Kinder sind längst nicht so hilflos und abhängig, wie auch die Wissenschaft lange Zeit glaubte. Schon das Baby macht seine Erfahrungen mit der Welt viel aktiver als wir bislang glaubten. Es bevorzugt dies und meidet jenes; es sucht aktiv, was zu ihm passt. Vom ersten Tage seines Lebens an erzieht es uns genau so wie wir es erziehen. Die moderne Videotechnik hat uns Beobachtungen ermöglicht, die für das bloße Auge, bei normal schnellem Ablauf, viel zu flüchtig sind. Erst Zeitlupe und ständige Wiederholung machen sichtbar, wie hier Blicke und Gesten, Zu- und Abwendung des Babys das Verhalten der Mutter oder des Vaters dirigieren, damit diese sich so verhalten, wie das Baby es gerade braucht.
Auch das Zwei-, Drei-, Vierjährige “weiß” oft besser, was ihm guttut, als wir ihm im Allgemeinen zutrauen. Kleinkinder, die man z.B. frei auswählen lässt, was und wie viel sie essen wollen, stellen zwar einzelne Mahlzeiten oft so einseitig zusammen, dass es einen Erwachsenen graust. Auf längere Sicht aber wählen sie verblüffend genau das aus, was ihr Körper braucht.
In diesem wie in vielen anderen Fällen tun wir gut daran, unseren Kindern mehr Kompetenz zuzutrauen und ihnen von klein auf ein Mitspracherecht in ihren eigenen Angelegenheiten einzuräumen, damit sie diese Fähigkeit nicht verlieren, sondern weiter trainieren. Schreibe ich ihnen hingegen vor, was und wie viel sie essen müssen, wann sie zu schlafen und was sie anzuziehen haben, dann entsteht aus solchen Selbstverständlichkeiten leicht ein Machtkampf. Wer essen muss, der mag es nicht mehr. Der lernt, dass er Vater oder Mutter ärgern kann, wenn er das Essen verweigert oder wieder ausspuckt. Wer Süßes nicht essen soll, nascht heimlich oft hemmungslos.

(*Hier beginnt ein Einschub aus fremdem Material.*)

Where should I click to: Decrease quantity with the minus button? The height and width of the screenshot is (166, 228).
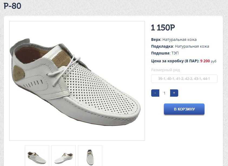(155, 93)
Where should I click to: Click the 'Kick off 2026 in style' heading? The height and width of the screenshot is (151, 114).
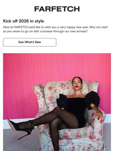click(23, 21)
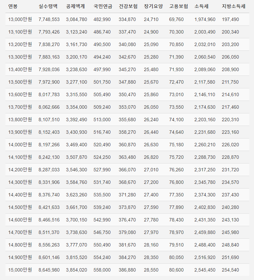The height and width of the screenshot is (280, 254).
Task: Click the 고용보험 column header
Action: 178,7
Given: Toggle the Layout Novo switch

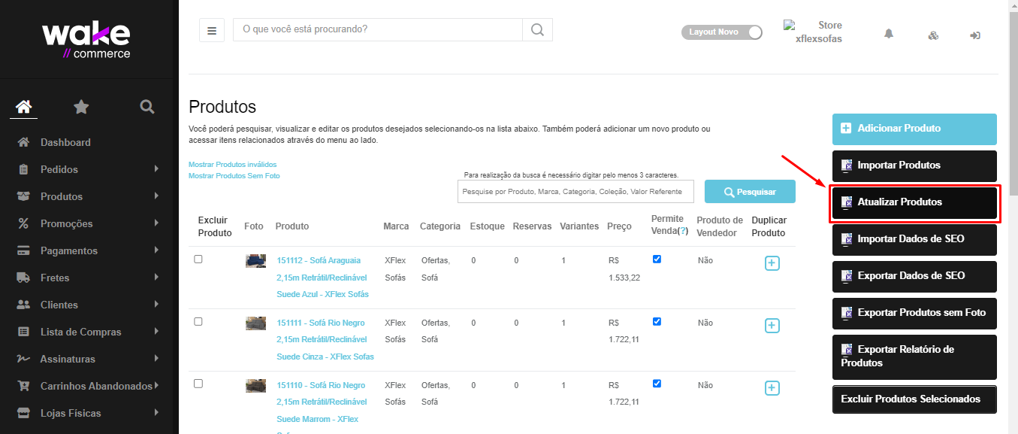Looking at the screenshot, I should point(721,32).
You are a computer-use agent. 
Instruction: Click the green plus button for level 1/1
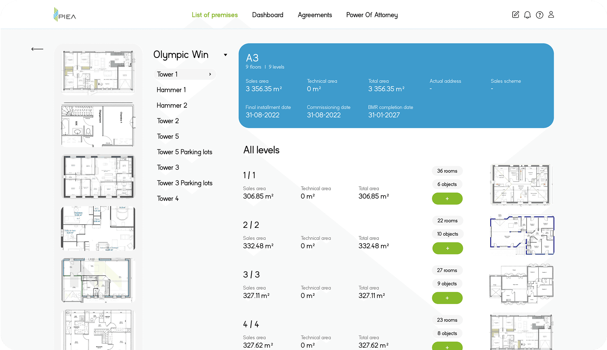(x=447, y=199)
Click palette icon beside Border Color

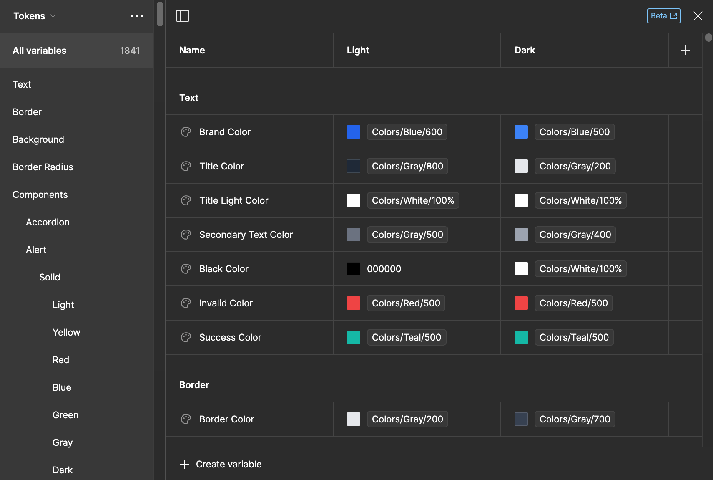186,419
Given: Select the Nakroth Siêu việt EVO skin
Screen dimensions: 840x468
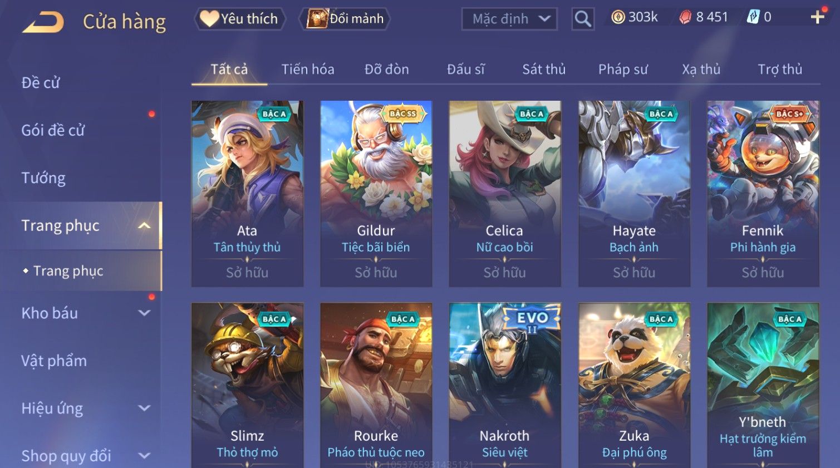Looking at the screenshot, I should pos(505,385).
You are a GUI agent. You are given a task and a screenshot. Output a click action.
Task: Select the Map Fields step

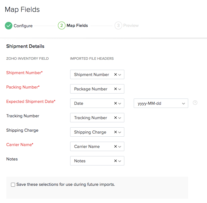[77, 26]
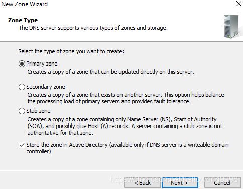Click the DNS server tower icon
This screenshot has height=189, width=243.
pos(231,26)
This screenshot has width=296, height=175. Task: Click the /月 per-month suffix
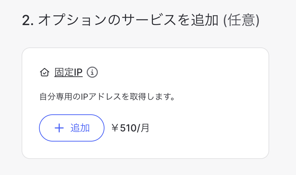(143, 128)
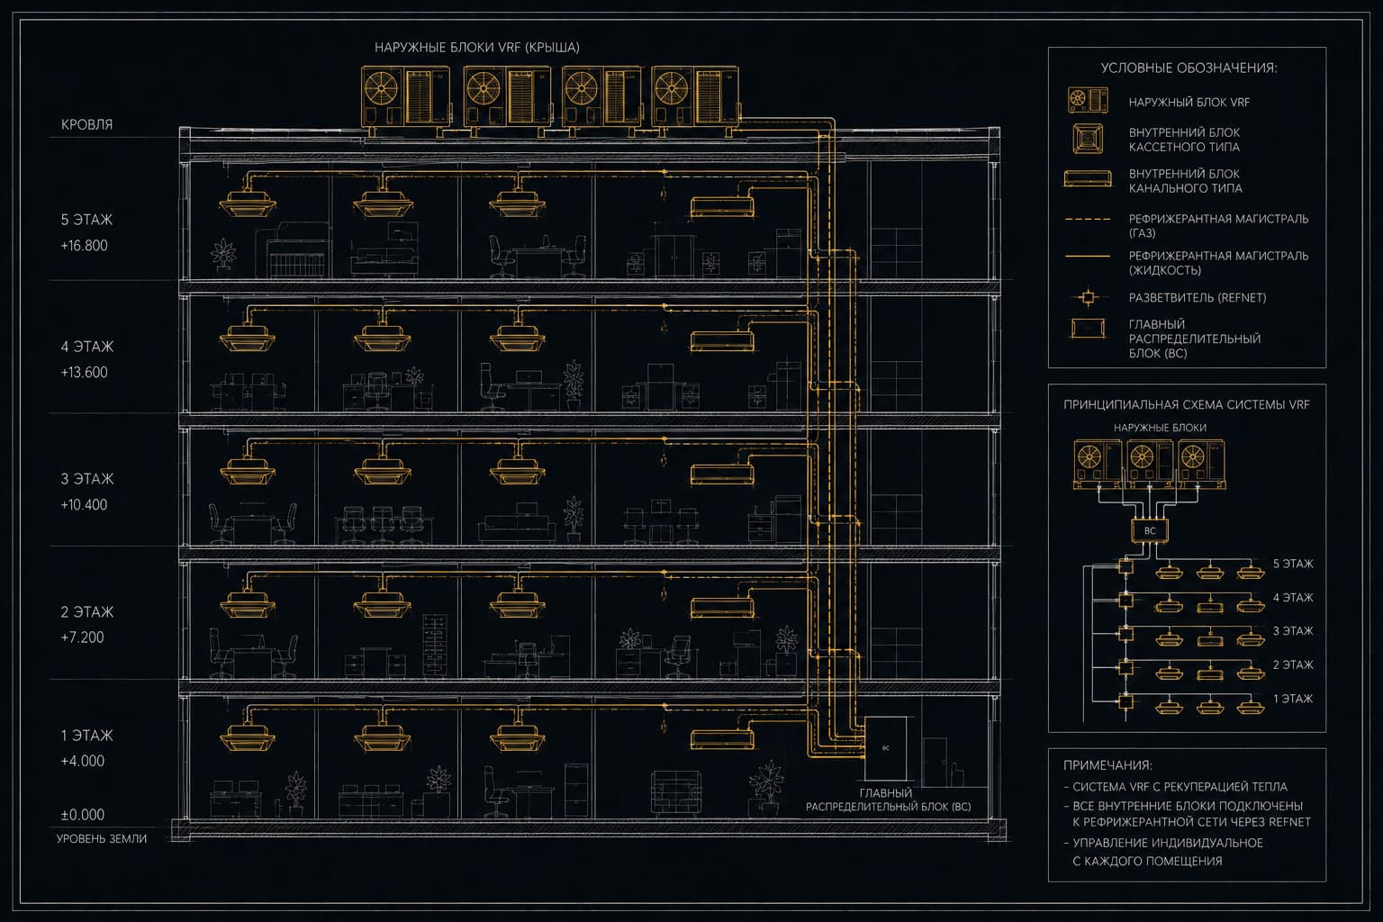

Mit zunehmendem Alter werden die anstehenden Fragen vielfältiger, das Mitredenlassen anstrengender. Denn nicht immer weiß ein Kind gleich, was es will – das muss es erst selbst herausfinden. Möchte die Achtjährige nun Klavier spielen lernen oder nicht? Ist das eine schnell verlöschende Flamme, oder wird sie die nötige Geduld aufbringen? Es hat keinen Zweck, eine Achtjährige zum Klavierspielen zu überreden, wenn sie nicht selbst Interesse daran hat.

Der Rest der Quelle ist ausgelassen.